創業210年超、京都の老舗和菓子店に新しい風が吹いています。
京都・歴史ライターの倉松知さとがお伝えします。
歴史ある和菓子店「亀屋良長」さんは、京都の中心地四条烏丸からほど近くにあります。京都の名水の一つ・醒ヶ井(さめがい)の水を使い、1803年の創業からの代表銘菓「烏羽玉(うばだま)」をはじめとする銘菓を作り続けてきました。
しかし、ここ数年、この老舗に新しい動きが出て来ています。それは、8代目夫人・吉村由依子さんが起こした大革命。
たとえば、銘菓「烏羽玉」。波照間島産の黒糖に寒天とケシの実をかけたものでしたが、そこに新商品が登場しました!
伝統の烏羽玉のデザインはそのままに、低GI値(GI=グリセリック・インデックスの略。

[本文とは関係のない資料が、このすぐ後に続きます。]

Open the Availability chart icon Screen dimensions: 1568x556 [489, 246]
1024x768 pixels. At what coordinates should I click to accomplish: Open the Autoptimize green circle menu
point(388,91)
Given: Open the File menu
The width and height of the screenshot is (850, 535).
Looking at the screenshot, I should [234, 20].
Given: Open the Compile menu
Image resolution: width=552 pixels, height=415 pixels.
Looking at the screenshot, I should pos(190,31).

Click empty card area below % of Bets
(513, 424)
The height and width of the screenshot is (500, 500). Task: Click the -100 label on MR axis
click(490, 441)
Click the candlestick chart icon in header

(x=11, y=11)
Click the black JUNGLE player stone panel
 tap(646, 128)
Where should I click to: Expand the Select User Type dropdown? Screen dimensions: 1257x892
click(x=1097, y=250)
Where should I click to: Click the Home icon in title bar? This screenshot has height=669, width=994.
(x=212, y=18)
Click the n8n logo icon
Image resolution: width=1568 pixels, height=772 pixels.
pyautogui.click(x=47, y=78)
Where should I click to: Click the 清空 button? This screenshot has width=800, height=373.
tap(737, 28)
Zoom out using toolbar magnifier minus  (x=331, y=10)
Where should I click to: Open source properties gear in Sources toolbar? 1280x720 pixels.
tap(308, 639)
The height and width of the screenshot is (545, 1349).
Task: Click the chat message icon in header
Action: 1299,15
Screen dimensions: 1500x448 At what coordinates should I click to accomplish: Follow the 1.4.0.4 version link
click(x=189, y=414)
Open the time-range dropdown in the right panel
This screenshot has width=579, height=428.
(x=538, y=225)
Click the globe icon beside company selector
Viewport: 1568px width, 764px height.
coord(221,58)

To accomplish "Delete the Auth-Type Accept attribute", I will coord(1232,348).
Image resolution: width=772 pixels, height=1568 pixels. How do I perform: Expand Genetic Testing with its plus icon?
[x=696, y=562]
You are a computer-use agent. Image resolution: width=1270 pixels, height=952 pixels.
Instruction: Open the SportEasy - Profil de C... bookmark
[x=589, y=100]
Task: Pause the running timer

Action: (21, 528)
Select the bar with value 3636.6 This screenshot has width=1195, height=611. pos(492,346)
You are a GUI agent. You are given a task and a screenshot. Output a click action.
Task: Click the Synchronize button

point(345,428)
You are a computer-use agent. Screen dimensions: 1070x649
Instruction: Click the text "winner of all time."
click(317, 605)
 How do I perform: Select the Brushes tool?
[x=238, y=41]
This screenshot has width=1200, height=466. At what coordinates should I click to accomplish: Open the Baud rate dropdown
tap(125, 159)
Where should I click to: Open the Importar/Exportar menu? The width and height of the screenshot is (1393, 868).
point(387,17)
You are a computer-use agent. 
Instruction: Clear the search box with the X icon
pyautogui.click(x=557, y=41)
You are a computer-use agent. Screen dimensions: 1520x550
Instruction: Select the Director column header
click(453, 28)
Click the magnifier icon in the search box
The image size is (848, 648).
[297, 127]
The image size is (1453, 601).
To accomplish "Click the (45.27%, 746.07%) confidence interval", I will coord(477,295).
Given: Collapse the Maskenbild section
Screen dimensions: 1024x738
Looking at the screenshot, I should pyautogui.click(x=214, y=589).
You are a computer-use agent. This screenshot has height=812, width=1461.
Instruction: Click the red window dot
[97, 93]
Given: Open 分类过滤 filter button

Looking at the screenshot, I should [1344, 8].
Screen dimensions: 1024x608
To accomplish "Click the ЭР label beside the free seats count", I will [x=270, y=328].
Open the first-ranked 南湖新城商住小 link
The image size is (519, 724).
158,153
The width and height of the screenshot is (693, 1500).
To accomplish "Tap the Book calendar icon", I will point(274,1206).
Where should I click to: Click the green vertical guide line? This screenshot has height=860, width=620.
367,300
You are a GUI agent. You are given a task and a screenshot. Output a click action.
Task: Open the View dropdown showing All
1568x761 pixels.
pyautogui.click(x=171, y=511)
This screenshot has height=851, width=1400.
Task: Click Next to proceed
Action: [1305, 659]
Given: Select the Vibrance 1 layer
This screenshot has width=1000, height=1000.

この値が低いほど血糖値の急上昇が抑えられるとされる)のココナッツの花の蜜とココナッツミルクを使用した新しい商品をプロデュースしたのです!
「美甘玉(みかもだま)」は表面の寒天がぷるるんとコーティングされていて、コクや甘みがありキャラメルのような風味が広がる新感覚のお菓子で、これならお茶だけでなく紅茶やコーヒーにも合いそうです。糖尿病の方や精製したお砂糖が苦手な方にも嬉しいですね。
こうした「身体への負担の少ない素材で京菓子を作りたい」という想いは、以前、ご主人が体調を崩されたことをきっかけに始まったといいます。
ご主人の病気を通して、また子育てを通して多くの方が安心して食べられるものを欲していることに改めて気付かされた由依子さん。元々大学では食物栄養学科を専攻され、フランスのコルドンブルーでフランス料理も学んだ方。
そんな由依子さんの想いは老舗・亀屋良長の中に新たなブランド「吉村和菓子店」を立ち上げるという大きな変化を起こしたのでした。
こちらも「吉村和菓子店」の人気商品で、見た目にも愛らしい「焼き鳳瑞(ほうずい) 種まき」 というお菓子です。元々あった干菓子のひとつ「鳳瑞(ほうずい)」を工夫して出来たもの。卵白を泡立て寒天で固め、さらに乾燥させたもので、低GI値のココナッツシュガーが使われています。
自然の恵みを受けた玄米や韃靼そば、かぼちゃの種、黒ごまなどが彩りを添え、まるで種まきをしたばかりの畑のようです。
口どけはとても軽く、まるでマカロンのよう。見た目にも可愛らしくて、どれにしようか迷ってしまう楽しいお菓子です。
子を持つママさんでもある由依子さんは、ご家庭でも和菓子に親しんでもらえればと、全て“計量済み”の「手作りあんこセット」も考案。これなら、ママはただお鍋に入れて混ぜるだけ!
子供に季節感あふれる食の楽しみを伝えたい。できれば手作りしてあげたい。だけど、日々忙しくてなかなか手作りお菓子は難しい…。
でもこれなら子供のために手作りしているママの姿は見せられる!
ママの気持ちもよくよく分かってくれている、そんな由依子さんが手がける愛情あふれる和菓子の世界に今後も注目したいですね!!
暦(12ヶ月で異なるデザイン)は、京都の人気テキスタイルブランドSOU・SOUとのコラボ商品で女性に人気!